FM’s Got Issues… With BATMAN’s Utter Awesomeness

X-men Legacy

Let’s start with some perspective: this was a huge week for comics. Marvel released no less than four relaunched #1 titles, including Brian Michael Bendis’s ALL NEW X-MEN. Image gave us SAGA #7 and WALKING DEAD #104 in the same week. Dark Horse let loose with VICTORIES #4, CREEP #3, and EX SANGUINE #2. Even IDW’s amazing glamatron adventure from planet psychadelic, THE ZAUCER OF ZILK, released its #2 (of 2) issue, and BOOM! Studios continued the awesome and snarky EXTERMINATION with a resounding #6.

This is a lot of material to choose from. And there is a lot of quality writing and art going on, here. On any other week I might focus exclusively on Image and Dark Horse and how they’re clobbering the hell out of the industry with excitement and innovation.

But then I read Scott Snyder and Greg Capullo’s BATMAN #14, and well… everything else fell away in the wake of its utter awesomeness.

That being said, before this occurred, I had the pleasure of reading several of the above comics, which absolutely deserve mention. In EXTERMINATION, Simon Spurrier’s witty dialogue between the “Science-making aristocratic anglobastard in a gas mask” and a brooding guy who looks a lot like Batman is so entirely hilarious and linguistically luscious that the book could be about nothing and I would still be reading it. Similarly, in X-MEN LEGACY #1, also written by Spurrier, it took me at least 10 pages to figure out what was actually going on. But this doesn’t mean I wasn’t entertained. I have a soft spot for weirdness, and I look forward to more.

Michael Avon Oeming’s THE VICTORIES is my favorite indie book at the moment.

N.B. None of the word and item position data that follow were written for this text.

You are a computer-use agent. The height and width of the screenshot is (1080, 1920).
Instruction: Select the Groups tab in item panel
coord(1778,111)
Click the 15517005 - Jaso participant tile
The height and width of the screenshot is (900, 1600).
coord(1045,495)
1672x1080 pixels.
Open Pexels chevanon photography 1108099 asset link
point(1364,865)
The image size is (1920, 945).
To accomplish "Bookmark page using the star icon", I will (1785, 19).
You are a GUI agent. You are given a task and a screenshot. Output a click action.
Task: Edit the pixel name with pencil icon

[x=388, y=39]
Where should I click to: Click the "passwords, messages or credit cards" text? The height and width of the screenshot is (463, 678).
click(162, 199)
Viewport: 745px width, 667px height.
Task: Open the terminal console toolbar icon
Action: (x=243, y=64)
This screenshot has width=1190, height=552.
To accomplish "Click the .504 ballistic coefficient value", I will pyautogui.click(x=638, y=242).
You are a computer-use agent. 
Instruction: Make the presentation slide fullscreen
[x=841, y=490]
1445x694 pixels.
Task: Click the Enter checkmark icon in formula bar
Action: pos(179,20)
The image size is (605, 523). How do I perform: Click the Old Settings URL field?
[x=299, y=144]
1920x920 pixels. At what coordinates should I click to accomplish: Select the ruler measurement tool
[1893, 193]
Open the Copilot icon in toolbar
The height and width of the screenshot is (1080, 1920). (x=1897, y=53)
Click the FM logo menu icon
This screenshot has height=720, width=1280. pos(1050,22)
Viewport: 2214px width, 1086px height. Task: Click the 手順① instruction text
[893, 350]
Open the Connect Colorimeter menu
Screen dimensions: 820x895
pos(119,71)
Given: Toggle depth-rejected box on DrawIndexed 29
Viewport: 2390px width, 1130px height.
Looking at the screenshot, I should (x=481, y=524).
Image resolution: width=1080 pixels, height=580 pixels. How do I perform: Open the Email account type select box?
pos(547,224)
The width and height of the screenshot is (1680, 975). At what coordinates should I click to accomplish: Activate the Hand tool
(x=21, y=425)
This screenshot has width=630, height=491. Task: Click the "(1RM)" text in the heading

The main masked man, Faustus, looks like the Black Rabbit of Inle from WATERSHIP DOWN. He’s crazy and dangerous and alcoholic and awesome, as well as a victim of child abuse: something his nemesis, the Jackal, decides to use as leverage against him in a heartbreaking setup that includes adolescent boys beating the crap out of him and then taking a picture.

The best of the Marvel NOW! #1 issues was undoubtedly THOR #1, by Jason Aaron and Esad Ribic, an issue that spans three time periods and manages to be both epic and empathetic in the way THOR hasn’t been since… well, a long time. Aaron hasn’t tried to water the character down for movie fans or tepid sensibilities—this is a god who drinks his fill of booze and answers plaintive calls, in equal measure. The Thor I loved when I was twelve.

And though it is not rooted in the supernatural, Jay Faerber and Koray Kuranel’s POINT OF IMPACT #2 deserves a mention. It is not the stuff of monsters, but good, hard-boiled detective philangering that would suffer mightly from an attempted color palate, so thank the gods it remains in stark, perfect black and white. It feelts like old pulp. It runs out like prime time television.

But then… BATMAN #14. I’ve been reading Snyder and Capullo’s run since the first issue, admittedly, and I’ve been truly impressed with every new angle and artistic shadow.

But here’s the thing: I don’t care about Batman. I don’t care about Bruce Wayne. I don’t even worship the Christopher Nolan movies. What makes me care is this illustrious, terrifying series that began with the Court of Owls and is now venturing into the well-tread territory of the Joker and his obsession. Except that Snyder makes it all new.

See, if a truly great hero needs a truly great villain, then Batman must be the greatest hero in comics. This is horror seen through a magnifying glass: not messy or blood-spattered, but so closely experienced to make a terrifying amount of sense. You sense the Joker’s sick illogic in a way you wish you didn’t. He has elegance, a way with words, and a love for his adversary as generic monsters can never have. He twirls, bows, calls Batman his “darling”. He all but proclaims his love like some sick stalker in a slasher film. It’s a beautiful issue. A sick paradise.

If every book were this good every week, comics would be bigger than One Direction.